どの子も自分の考えを理由づけているのがよい。さてそこで、紙テープ1mmが何年間を表しているのかを計算した。
発問2
地球の誕生は今から45億年前だといわれています。この紙テープは3mで45億年を表しているのです。では1mは何年間を表していますか
というように、少しずつ計算を進めていった。
3m:45億年
1m:15億年
1cm:15000000年
1mm:1500000年
1mmが150万年前を表しているのを確認してから説明をした。
発問3
今のような人間が生まれたのは、今から約5万年前だといわれています。正解は一番右端から、左側へ0.03mmのところに印をつけることになります。

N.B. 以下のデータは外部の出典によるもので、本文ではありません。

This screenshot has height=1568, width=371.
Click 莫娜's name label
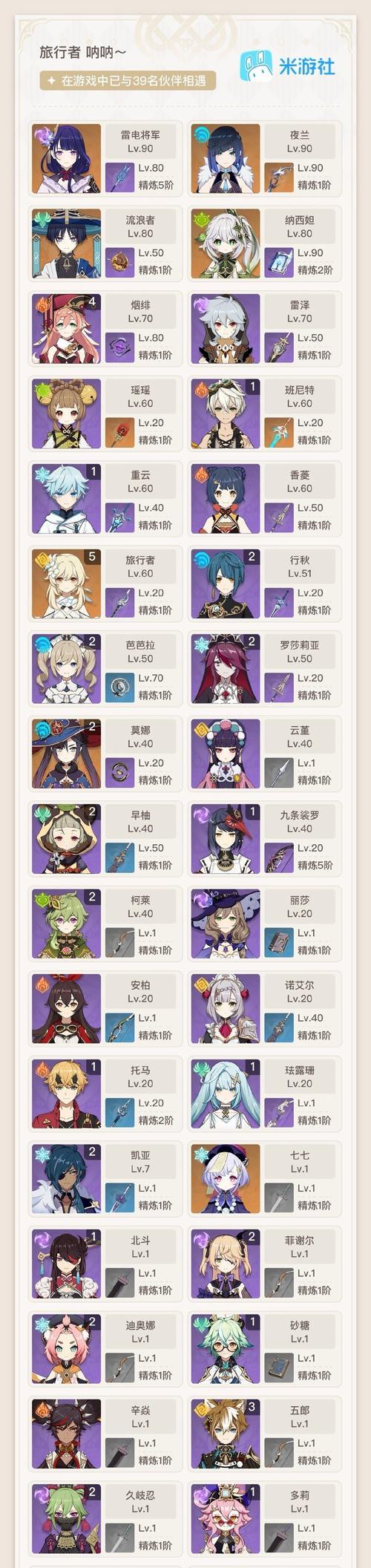click(140, 730)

このように説明をして、↑をつけた。あまりのことに、子どもたちは「へぇ
ー?」と驚きの声をあげていた。人間の歴史はなんと短いことであろう。
続けて
発問4 では、恐竜が最もいたのはどの辺でしょうか
子どもたち、恐竜の時代もまん中あたりが大昔と思っているようである。恐竜が最も栄えたのが1億5千万年前であるから、紙テープで行くと、10cmのところにしかならないことを話した。「ヘー、聞いてないよぉ」と大騒ぎである。このように地球の歴史の中で人間はいつぐらいに生まれたのかを学習した。
3 プロフィール
静岡県教育サークル シリウス
1984年創立。
「理論より実践を語る」「子どもの事実で語る」「小さな事実から大きな結論を導かない」これがサークルの主な柱です。
最近では、技術だけではない理論の大切さも感じています。それは「子どもをよくみる」という誰もがしている当たり前のことでした。思想、信条関係なし。「子どもにとってより価値ある教師になりたい」という願いだけを共有しています。
4 書籍のご紹介
「教室掲示 レイアウトアイデア事典」(明治図書2014/2/21発売)
「学級&授業ゲームアイデア事典」(2014/7/25発売)
「係活動システム&アイデア事典」(2015/2/27発売)
「学級開きルール&アイデア事典」(2015/3/12発売)
5 編集後記
今回の指導案は、現在生きている私達がどれほど途方も無い時を経て存在しているのかを視覚化して児童に伝えてくれています。私達「人間」であったり、「恐竜」であったりという言葉では身近な存在も、体感的にいつから存在しているのか、言葉だけでなく自分の頭で認識できるようになっていると感じました。
歴史を学んでいくにあたって、時代ごとにその時代はどのような立ち位置なのか、歴史の縦の意識を身につけることで現代の生活も歴史的な視点を持って見つめることができます。初回の歴史の授業として、生徒たちに歴史の長さという点から歴史の面白さを伝えることのできる素晴らしい指導案だと思いました。